De répartir que la rime n’est pas si riche, on sait que les proverbes ne sont pas si scrupuleux, et non seulement se licencient en cela, mais en tout. Cette petite digression qui n’est que pour délasser l’esprit, ne doit pas faire tort, ce me semble, aux raisons que j’ai alléguées auparavant. Voici quelques autres proverbes qui sont encore dans la bouche du peuple :

C’est un Devin de Montmartre, qui devine les Fêtes quand elles sont venues.
Je t’enverrai paître à Montmartre et boire au Marais.
Il y a plus de Montmartre à Paris, que de Paris à Montmartre.
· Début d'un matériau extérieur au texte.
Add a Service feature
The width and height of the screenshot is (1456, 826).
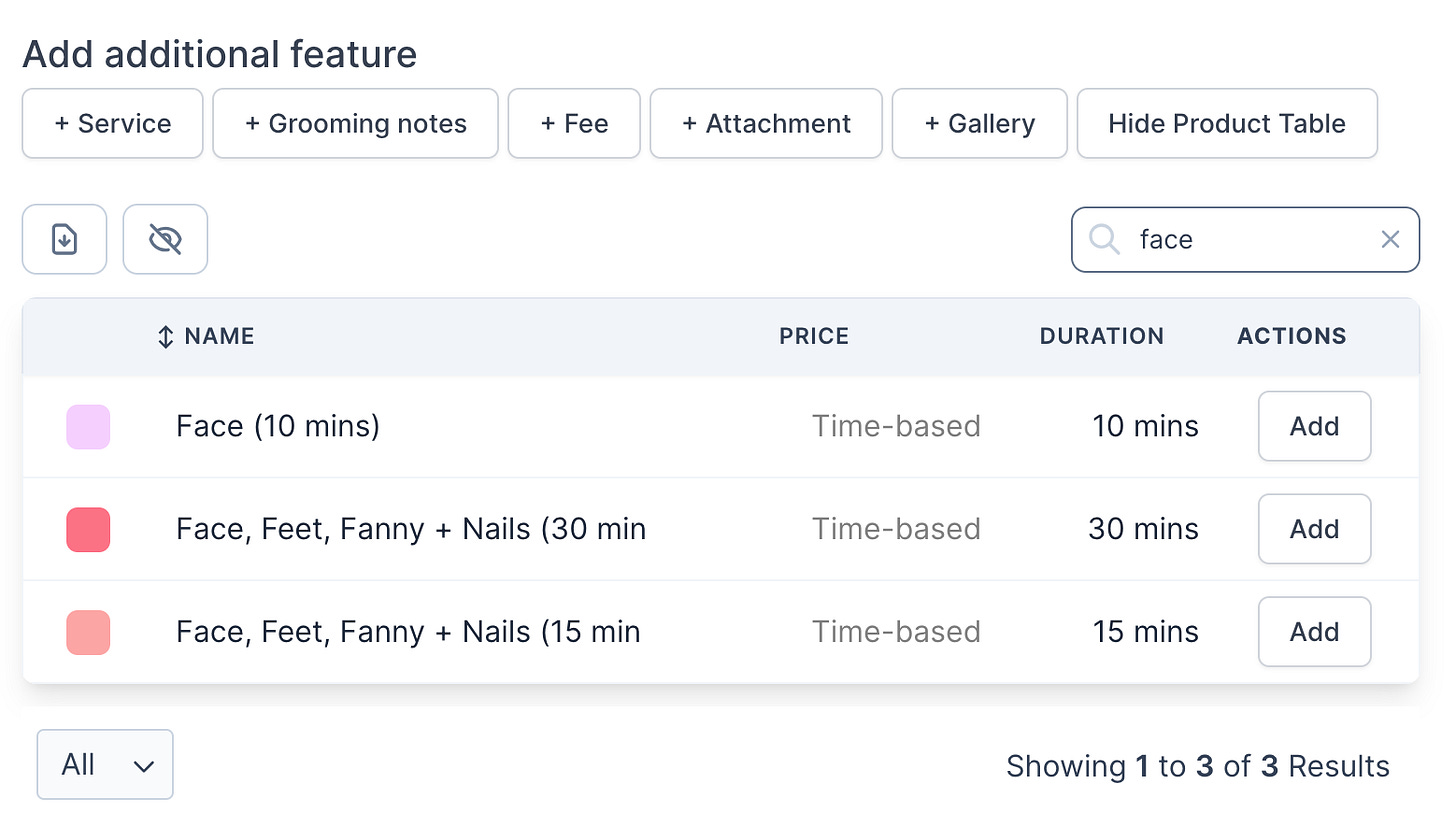[x=112, y=124]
Ce proverbe ici vient du plâtre qu’on a tiré de cette montagne pour bâtir Paris, et d’où est venu le nom de Ville Blanche que quelques auteurs anciens et célèbres lui ont donné, à cause de la couleur du plâtre.
La dévotion pour Montmartre, à cause de Saint Denys, a été de tout temps si grande que, de sept en sept ans, les Religieux de Saint-Denys y viennent en procession solennellement avec la tête de Saint-Denys, et une partie de leurs reliques.
Ajouterais-je que le peuple superstitieux, qui fonde assez souvent sur une allusion des dévotions extravagantes, envoient les pauvres maris qui gémissent sous le joug de leurs femmes, faire une neuvaine au Martyr comme étant de la Confrairie.

Henry SAUVAL (1735)

Le coq d'Adjutor

Adjutor était de la noble maison de Blaru (78). Il croisa pour la délivrance de la Terre Sainte et passa dix-sept ans en Palestine, tantôt guerroyant, tantôt priant. À la fin, il fut fait prisonnier, chargé de chaînes et jeté dans un cachot obscur. Le courage d’Adjutor ne fut point abattu ; il priait jour et nuit.
Une nuit, pendant son sommeil, sainte Madeleine lui apparut et lui annonça sa prochaine délivrance. Le lendemain matin, il se trouva transporté sur les bords de la Seine, non loin d’un rendez-vous de chasse qu’il avait fait construire avant son départ. Apercevant un petit pâtre, il l’appela et lui dit :
— Va au château de Blaru et dis à la noble Rosamonde que son fils est ici.
Au château, on savait qu’Adjutor était prisonnier et l’on mit le petit pâtre à la porte. Celui-ci revint trouver Adjutor qui lui dit :
— Retourne au château de Blaru et déclare qu’il est aussi vrai qu’Adjutor est ici sur les bords de la Seine, qu’il est vrai qu’on entendra chanter le coq qui est à la broche.
Le petit pâtre remplit sa mission, et à peine eut-il invoqué le témoignage du coq à la broche que celui-ci se mit à chanter.
Cependant, Adjutor se débarrassait de ses chaînes et les jetait au fond d’un redoutable gouffre qui se trouve en cet endroit. Depuis ce temps, le passage est moins dangereux ; d’ailleurs les mariniers de la Seine, en le traversant, ne manquent jamais de se découvrir et d’invoquer Saint-Adjutor.